Don Mischer, qui a produit les cérémonies d'ouverture à Atlanta ainsi que les cérémonies d'ouverture et de fermeture à Salt Lake City, dit que ces cérémonies représentent toujours un défi.

«Plutôt que le niveau des magnétomètres, c'est plutôt leur nombre - insuffisant - qui faisait défaut, a-t-il dit. Ce qui arrive dans ce genre de situation, c'est que quelqu'un se rend compte qu'on a un problème et qu'il décidera d'accélérer le processus de sécurité pour le résoudre le plus rapidement possible.»

Parfois, la sécurité l'emporte sur le spectacle. Mischer se rappelle qu'une chanson spécialement écrite pour les Jeux devait être jouée pendant des feux d'artifice pour clore le spectacle. Mais alors même que ces cérémonies étaient télévisées dans le monde entier, la police d'Atlanta a décidé qu'il n'y aurait pas de feux d'artifice.

«Il semblerait que des gens se soient retrouvés dans la zone prévue pour les retombées, raconte Mischer. Tout d'un coup, alors que nous donnions le feu vert à la pyrotechnie, rien ne s'est passé. C'est le genre de choses qui arrivent.»

En de multiples occasions, les Jeux ont prouvé à quel point tout peut aller de travers.

A Salt Lake City, les Services secrets américains ont apporté un système de communications dont le bureau du sheriff du comté de Salt Lake avait déjà démontré qu'il ne fonctionnerait pas dans les terrains montagneux caractéristiques de la ville.

Non seulement ne fonctionnait-il pas dans les endroits montagneux, mais il ne fonctionnait pas en plein centre-ville. Les agents fédéraux ont dû être jumelés à des policiers locaux qui disposaient d'un système adéquat.

Ce problème démontre à quel point il faut avoir un plan B.

«Je me fous de ce que vous disposez, mais surtout en matière de technologie, tout peut flancher», explique Chris Burbank, le chef de police de Salt Lake City qui été consultant pour les Jeux de Vancouver. «Si vous ne disposez pas d'une autre option, cela compromet la sécurité de l'événement.»

Decker se trouvait dans le poste de commande du département de sécurité des Jeux de Salt Lake quand le président George W. Bush a fait son arrivée en ville. Le responsable a presque eu une attaque quand l'équipe du président n'a pas pris le chemin initialement prévu.

«Les Services sercrets ont conduit le président par la mauvaise rue», indique Decker, ne pouvant préciser ce qui avait entraîné ce changement de programme.
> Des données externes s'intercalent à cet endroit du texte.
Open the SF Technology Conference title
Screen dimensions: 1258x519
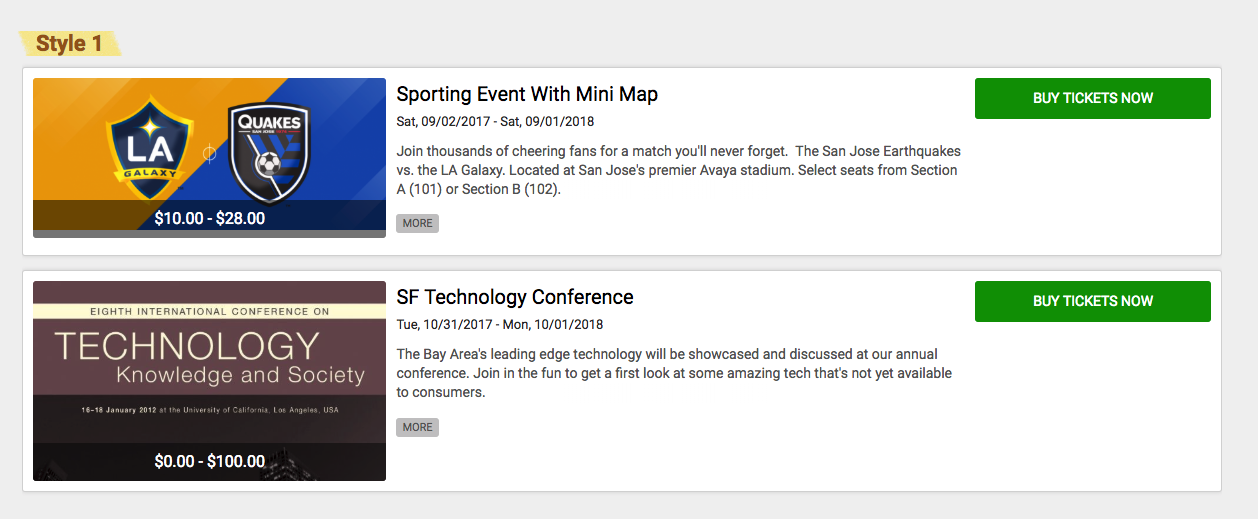(x=515, y=297)
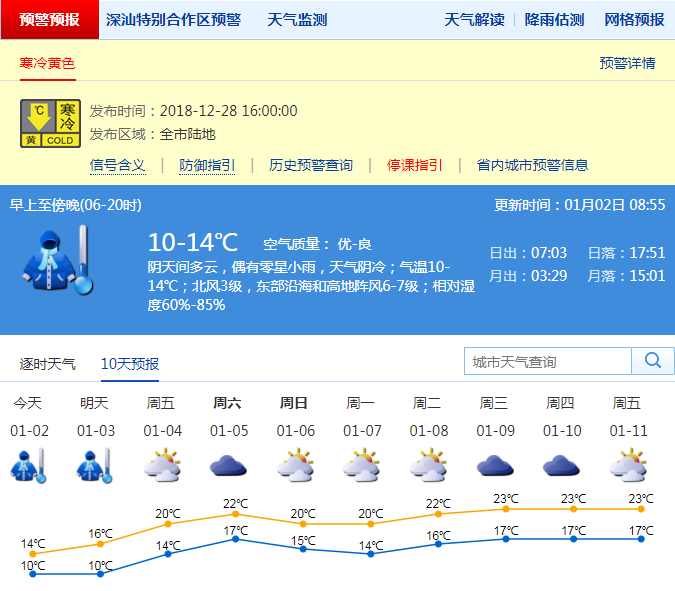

«Il s'agit simplement d'un changement de plan, ce que font souvent les Services secrets», explique Burbank.

Peu importe la raison, quelqu'un avait oublié d'en avertir le responsable de la sécurité.

L'un des plus étranges incidents à Salt Lake City est toutefois la perspective de voir les habitants de l'endroit pouvoir apporter leurs armes à feu sur les différents sites, seulement cinq mois après les attaques du 11 septembre.
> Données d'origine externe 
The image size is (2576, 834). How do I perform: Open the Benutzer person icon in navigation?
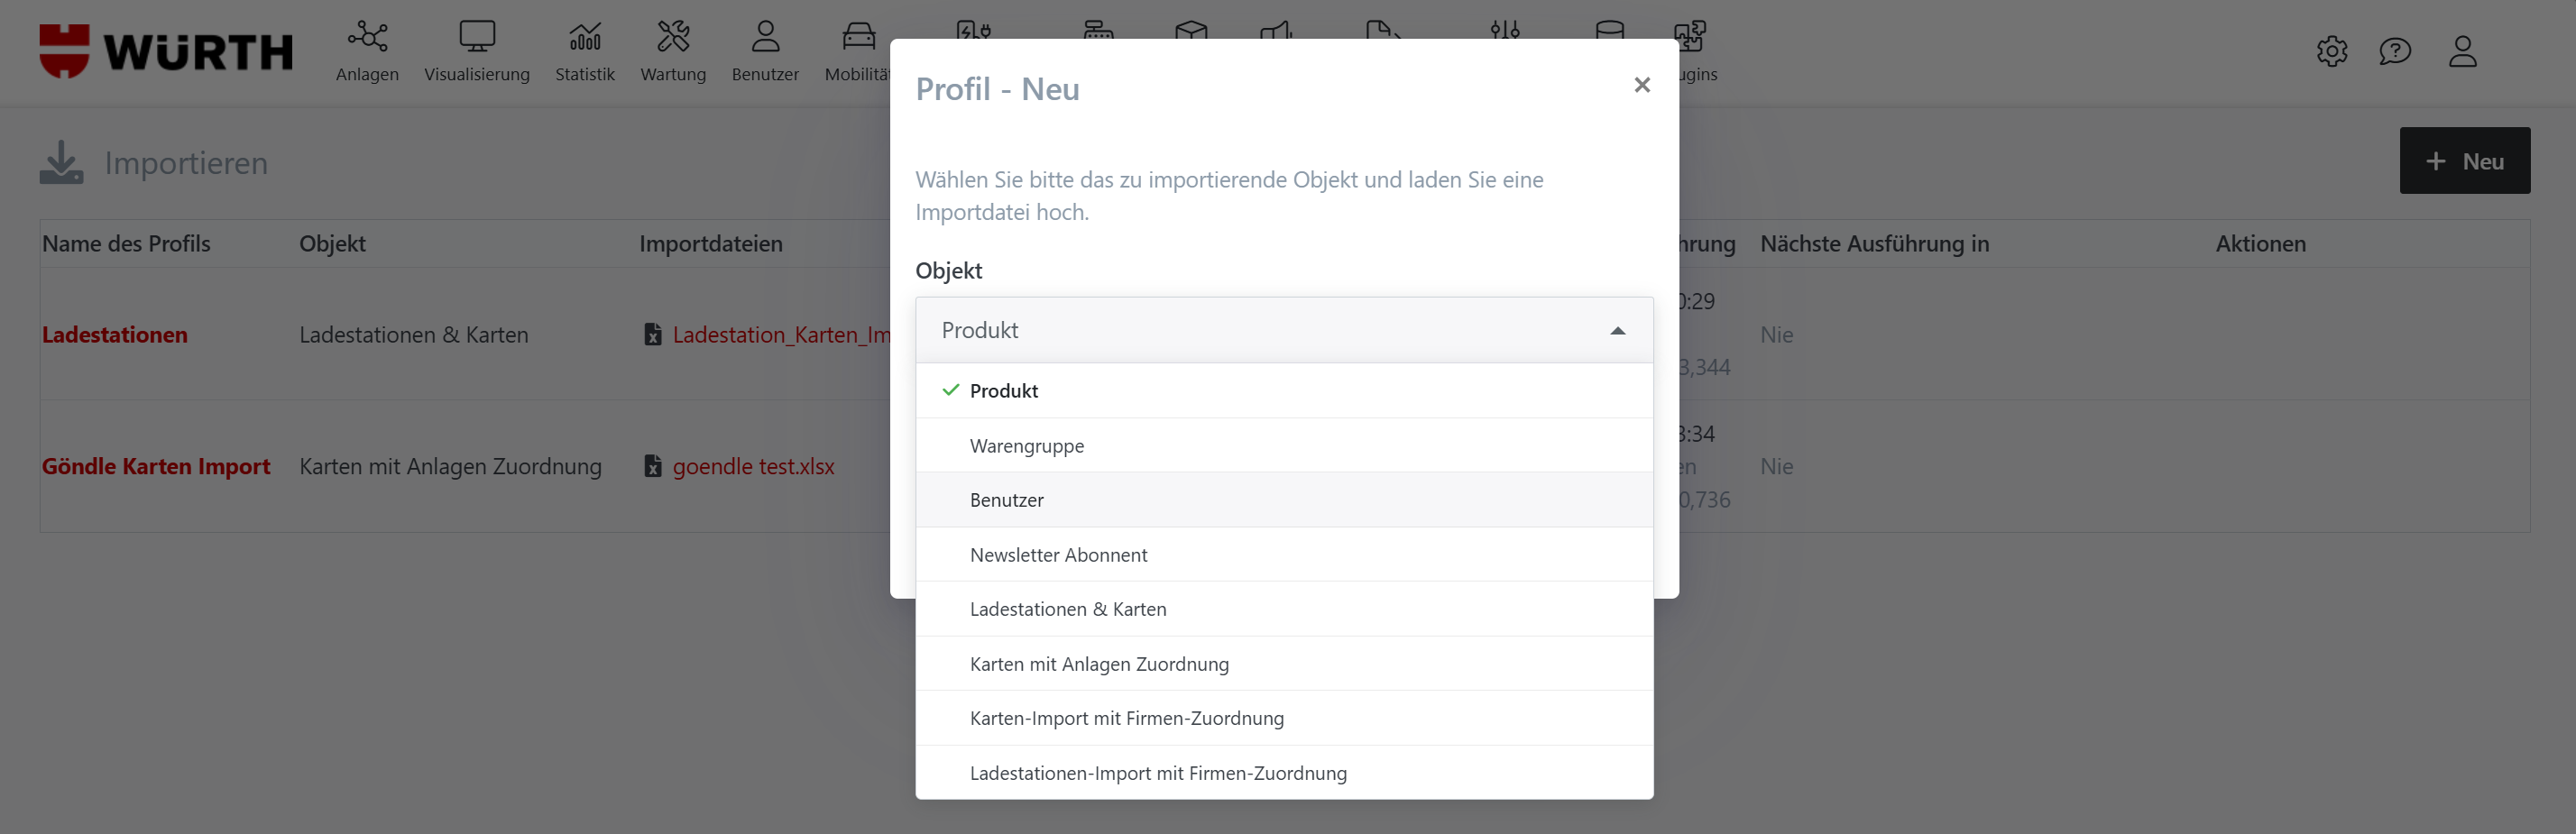click(765, 38)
L'État permet à ses habitants de transporter une arme dissumulée à tout détenteur d'un permis. Les légisateurs de l'Utah, appuyés par un lobby très bruyant, ont refusé de suspendre ce droit pour la durée des Jeux sur tous les sites appartenant à l'Etat.

Cette décision a entraîné toute une confrontation entre l'Utah et le Comité international olympique, qui a lancé un ultimatum à trois mois de leur ouverture: volte-face ou annulation.
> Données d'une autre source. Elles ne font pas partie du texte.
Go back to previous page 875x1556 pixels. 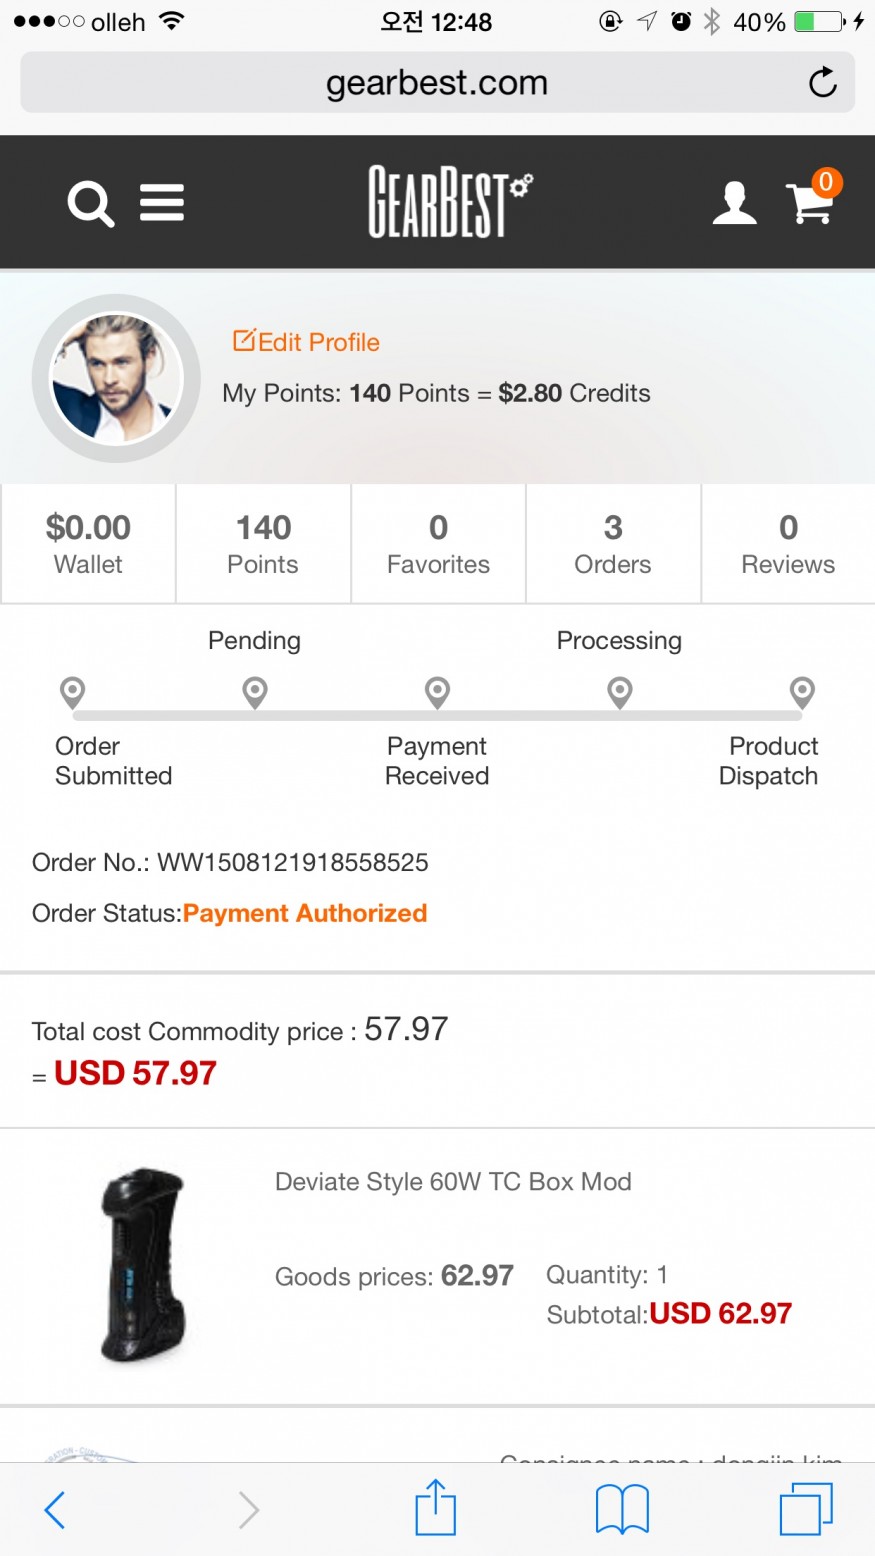pyautogui.click(x=56, y=1509)
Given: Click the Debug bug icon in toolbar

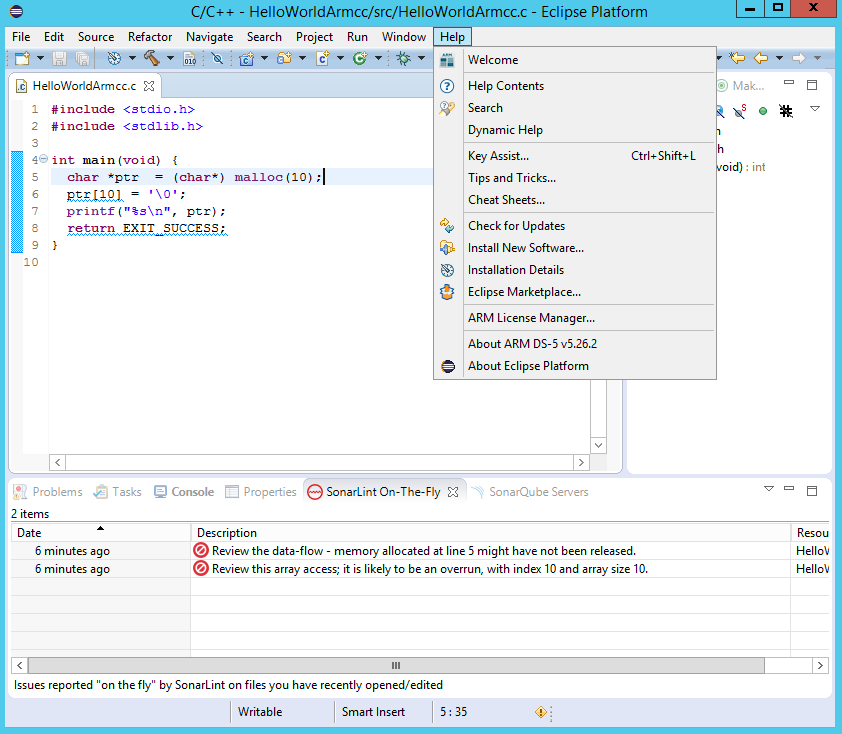Looking at the screenshot, I should [x=403, y=59].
Burbank dit quant à lui que ça ne s'est jamais rendu aussi loin, mais qu'il y a effectivement eu des frictions. La solution a été simple à trouver: tous les sites sont devenus des sites fédéraux, où il est interdit de se trouver en possession d'une arme à feu.

La police a érigé un immense périmètre de sécurité, englobant notamment le principal site de remise de médailles, où tout le monde devait être fouillé pour entrer.

L'un des pires incidents des récents Jeux est sans contredit l'explosion d'une bombe au Parc du centenaire des Jeux d'Atlanta, au cours duquel deux personnes sont mortes et des dizaines d'autres ont été blessées.

La bombe, placée par un militant contre le droit à l'avortement, était cachée dans un sac à dos laissé dans le parc, utilisé pour plusieurs événements gratuits.

Après cette attaque, des agents de sécurité des Jeux et des agents des douanes se sont mis à fouiller tous les gens entrant dans le parc, des mesures qui seront copiées à Vancouver.